Antes da sessão, sete ministros almoçaram juntos por quase duas horas para falar sobre este e outros temas na pauta da Corte. Os relatores das ações sobre os "penduricalhos", Flávio Dino e Gilmar Mendes, não compareceram, nem o ministro Cristiano Zanin.
Em 5 de fevereiro, Dino deu um prazo de 60 dias para a revisão dos pagamentos de todas as verbas indenizatórias. Após esse prazo, a decisão estabelece que todos os adicionais criados sem previsão expressa na lei (seja ela municipal, estadual ou federal) devem ser suspensos.
Já dia 24 de fevereiro, Gilmar deu outra decisão que corrobora e amplia a determinação de Dino. Ele suspendeu o pagamento de "penduricalhos" no Judiciário e no Ministério Público que tenham como base leis estaduais.

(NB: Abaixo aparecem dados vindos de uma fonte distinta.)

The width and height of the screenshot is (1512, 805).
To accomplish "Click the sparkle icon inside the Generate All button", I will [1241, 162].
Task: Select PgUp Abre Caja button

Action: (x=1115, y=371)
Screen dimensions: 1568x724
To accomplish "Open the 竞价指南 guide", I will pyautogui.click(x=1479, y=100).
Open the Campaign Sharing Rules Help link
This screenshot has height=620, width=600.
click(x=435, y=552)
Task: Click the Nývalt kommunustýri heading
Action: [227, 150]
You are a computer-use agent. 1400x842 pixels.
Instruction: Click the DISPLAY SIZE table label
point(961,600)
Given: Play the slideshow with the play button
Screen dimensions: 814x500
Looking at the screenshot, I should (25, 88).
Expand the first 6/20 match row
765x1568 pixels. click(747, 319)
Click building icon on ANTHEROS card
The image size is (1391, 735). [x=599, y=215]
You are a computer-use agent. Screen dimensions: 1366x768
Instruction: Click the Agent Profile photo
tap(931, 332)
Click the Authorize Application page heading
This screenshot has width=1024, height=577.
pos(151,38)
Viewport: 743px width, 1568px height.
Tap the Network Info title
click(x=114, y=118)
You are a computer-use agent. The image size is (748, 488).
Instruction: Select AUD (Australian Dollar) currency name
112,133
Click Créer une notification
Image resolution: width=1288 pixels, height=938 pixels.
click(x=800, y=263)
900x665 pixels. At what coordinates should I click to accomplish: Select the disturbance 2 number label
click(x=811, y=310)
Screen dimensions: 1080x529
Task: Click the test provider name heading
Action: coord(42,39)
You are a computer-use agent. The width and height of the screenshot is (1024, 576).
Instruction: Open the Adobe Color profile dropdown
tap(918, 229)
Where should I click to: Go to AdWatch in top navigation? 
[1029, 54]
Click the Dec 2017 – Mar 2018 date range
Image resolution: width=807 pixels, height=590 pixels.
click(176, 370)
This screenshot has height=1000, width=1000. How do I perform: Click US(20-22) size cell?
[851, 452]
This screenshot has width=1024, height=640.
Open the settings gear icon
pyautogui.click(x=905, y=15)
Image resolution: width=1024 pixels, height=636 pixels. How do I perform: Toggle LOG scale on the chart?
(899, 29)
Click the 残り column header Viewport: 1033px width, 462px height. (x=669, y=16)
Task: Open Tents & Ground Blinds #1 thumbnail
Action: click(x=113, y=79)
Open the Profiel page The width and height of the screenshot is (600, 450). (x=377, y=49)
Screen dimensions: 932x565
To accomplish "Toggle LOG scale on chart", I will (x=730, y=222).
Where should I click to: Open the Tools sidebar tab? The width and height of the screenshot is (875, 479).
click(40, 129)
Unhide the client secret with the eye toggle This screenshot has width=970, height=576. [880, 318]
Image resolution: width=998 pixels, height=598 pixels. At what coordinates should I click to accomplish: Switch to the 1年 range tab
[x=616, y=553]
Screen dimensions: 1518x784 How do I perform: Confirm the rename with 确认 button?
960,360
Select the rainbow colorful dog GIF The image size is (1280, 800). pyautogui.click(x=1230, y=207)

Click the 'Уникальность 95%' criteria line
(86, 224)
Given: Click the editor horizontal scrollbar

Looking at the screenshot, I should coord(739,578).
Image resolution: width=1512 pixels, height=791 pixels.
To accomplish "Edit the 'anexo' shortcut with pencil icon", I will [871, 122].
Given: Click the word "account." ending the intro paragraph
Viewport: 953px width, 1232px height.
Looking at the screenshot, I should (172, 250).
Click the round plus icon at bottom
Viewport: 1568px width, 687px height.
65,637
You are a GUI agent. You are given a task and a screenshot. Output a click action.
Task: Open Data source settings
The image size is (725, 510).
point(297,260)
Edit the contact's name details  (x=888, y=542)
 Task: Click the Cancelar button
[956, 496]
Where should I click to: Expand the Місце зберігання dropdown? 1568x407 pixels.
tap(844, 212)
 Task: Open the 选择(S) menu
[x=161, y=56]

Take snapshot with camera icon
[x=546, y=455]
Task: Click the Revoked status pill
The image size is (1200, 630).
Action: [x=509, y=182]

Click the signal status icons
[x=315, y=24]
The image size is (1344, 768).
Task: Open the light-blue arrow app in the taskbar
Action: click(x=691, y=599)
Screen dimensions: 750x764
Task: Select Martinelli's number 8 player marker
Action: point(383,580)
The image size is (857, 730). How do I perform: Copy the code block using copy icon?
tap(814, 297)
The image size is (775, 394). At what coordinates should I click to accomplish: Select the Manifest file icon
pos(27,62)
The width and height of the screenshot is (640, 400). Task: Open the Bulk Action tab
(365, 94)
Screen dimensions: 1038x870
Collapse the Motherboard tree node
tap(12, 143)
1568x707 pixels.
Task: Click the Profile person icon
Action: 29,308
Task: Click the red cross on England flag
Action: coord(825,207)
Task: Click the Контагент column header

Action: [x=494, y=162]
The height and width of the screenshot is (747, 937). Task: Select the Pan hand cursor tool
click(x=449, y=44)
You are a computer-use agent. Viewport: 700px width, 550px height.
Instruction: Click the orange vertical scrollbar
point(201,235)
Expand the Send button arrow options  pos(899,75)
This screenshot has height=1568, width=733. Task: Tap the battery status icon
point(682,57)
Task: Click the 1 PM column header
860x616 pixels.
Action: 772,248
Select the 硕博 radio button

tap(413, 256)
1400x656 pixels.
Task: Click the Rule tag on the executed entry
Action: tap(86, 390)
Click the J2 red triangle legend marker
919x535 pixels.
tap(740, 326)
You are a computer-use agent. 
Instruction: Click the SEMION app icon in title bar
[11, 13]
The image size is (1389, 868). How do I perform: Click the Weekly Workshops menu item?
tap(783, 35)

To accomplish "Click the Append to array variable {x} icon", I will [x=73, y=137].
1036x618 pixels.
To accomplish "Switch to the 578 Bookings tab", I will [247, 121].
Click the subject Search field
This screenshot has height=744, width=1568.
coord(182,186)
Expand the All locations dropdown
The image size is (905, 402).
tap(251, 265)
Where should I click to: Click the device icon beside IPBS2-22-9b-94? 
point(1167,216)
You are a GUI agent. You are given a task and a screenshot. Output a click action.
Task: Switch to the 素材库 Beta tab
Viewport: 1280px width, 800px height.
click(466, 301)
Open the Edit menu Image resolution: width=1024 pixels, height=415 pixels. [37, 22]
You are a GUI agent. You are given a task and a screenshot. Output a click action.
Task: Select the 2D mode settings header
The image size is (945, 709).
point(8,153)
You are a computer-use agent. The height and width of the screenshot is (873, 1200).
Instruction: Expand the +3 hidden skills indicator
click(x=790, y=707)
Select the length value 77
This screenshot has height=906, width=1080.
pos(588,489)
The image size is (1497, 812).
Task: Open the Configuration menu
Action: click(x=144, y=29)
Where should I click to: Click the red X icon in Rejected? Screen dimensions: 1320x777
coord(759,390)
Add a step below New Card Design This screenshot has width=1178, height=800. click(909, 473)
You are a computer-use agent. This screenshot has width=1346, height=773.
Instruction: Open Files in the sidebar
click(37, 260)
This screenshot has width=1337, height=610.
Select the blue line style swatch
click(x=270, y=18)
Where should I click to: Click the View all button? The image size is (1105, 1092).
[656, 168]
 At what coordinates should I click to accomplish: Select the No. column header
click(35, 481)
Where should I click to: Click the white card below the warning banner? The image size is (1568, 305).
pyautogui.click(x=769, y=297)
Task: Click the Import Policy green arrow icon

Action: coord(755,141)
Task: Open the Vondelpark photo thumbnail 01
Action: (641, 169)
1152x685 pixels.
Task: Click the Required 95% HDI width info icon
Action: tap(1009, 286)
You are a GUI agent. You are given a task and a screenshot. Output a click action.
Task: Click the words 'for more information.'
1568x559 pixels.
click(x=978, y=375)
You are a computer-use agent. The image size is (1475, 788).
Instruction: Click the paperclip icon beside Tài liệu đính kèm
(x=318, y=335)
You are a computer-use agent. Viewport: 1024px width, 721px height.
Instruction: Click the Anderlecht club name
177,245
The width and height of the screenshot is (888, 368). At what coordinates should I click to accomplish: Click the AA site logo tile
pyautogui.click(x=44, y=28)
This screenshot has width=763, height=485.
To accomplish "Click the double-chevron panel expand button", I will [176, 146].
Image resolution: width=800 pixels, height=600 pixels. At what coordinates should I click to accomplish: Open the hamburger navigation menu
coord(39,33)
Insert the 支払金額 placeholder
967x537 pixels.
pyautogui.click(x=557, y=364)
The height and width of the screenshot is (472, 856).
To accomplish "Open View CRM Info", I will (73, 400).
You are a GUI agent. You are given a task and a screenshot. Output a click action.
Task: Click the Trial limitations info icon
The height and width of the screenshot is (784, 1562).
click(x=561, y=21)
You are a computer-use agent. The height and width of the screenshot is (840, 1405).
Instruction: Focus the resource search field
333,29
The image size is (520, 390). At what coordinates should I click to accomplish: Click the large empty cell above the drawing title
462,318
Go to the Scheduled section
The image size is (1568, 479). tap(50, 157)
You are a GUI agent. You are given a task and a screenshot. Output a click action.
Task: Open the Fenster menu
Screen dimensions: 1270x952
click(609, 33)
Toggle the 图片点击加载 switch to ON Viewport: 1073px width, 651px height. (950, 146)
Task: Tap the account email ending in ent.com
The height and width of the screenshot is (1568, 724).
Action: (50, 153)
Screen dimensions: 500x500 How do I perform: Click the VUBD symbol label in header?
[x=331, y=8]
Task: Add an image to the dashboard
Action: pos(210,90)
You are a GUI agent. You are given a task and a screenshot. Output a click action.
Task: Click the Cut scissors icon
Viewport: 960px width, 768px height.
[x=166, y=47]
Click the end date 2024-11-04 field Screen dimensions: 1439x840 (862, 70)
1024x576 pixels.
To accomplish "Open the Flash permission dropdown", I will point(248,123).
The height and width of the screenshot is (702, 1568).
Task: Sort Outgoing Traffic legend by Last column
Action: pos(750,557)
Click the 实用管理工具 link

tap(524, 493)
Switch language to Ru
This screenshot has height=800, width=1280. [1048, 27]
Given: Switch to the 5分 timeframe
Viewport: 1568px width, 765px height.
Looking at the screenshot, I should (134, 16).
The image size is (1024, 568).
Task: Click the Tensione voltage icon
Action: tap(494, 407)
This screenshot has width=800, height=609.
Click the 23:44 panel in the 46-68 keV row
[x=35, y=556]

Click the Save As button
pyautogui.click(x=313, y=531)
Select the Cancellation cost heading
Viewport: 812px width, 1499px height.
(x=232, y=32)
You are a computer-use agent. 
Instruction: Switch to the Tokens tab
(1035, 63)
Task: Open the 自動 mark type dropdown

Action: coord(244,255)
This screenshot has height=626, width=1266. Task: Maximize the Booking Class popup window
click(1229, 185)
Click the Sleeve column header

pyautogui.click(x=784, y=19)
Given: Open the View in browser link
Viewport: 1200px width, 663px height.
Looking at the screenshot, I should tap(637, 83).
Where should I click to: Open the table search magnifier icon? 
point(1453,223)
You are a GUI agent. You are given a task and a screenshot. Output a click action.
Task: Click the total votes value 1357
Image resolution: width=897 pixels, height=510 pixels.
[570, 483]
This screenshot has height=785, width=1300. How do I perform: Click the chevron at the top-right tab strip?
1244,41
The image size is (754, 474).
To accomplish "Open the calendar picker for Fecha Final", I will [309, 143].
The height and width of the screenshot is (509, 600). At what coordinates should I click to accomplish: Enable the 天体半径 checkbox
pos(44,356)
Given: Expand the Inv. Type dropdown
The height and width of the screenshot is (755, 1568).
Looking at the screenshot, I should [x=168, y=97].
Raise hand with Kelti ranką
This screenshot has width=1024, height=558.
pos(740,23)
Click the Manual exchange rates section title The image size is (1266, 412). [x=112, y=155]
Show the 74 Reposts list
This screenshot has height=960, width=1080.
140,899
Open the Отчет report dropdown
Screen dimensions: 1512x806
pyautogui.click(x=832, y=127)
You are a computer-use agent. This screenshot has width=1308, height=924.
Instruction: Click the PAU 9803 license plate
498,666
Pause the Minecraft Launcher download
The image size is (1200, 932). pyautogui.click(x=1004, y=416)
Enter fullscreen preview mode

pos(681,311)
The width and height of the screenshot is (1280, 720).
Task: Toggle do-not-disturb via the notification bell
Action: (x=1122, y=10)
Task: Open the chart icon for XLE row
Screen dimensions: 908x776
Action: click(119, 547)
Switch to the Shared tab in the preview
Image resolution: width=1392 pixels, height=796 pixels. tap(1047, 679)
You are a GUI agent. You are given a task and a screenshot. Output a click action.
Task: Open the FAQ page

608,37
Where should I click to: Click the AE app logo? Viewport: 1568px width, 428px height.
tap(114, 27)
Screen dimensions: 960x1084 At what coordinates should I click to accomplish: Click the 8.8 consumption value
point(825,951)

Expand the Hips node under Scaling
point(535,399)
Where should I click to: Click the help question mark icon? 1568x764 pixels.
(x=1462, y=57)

Na última segunda-feira, uma comissão composta por representantes dos Três Poderes apresentou ao Supremo uma proposta de transição para o fim desses pagamentos. O grupo foi criado com o objetivo de chegar a uma solução dialogada entre as instituições. No mês passado, o presidente do Supremo, Edson Fachin, suspendeu o julgamento do tema para aguardar essa proposta.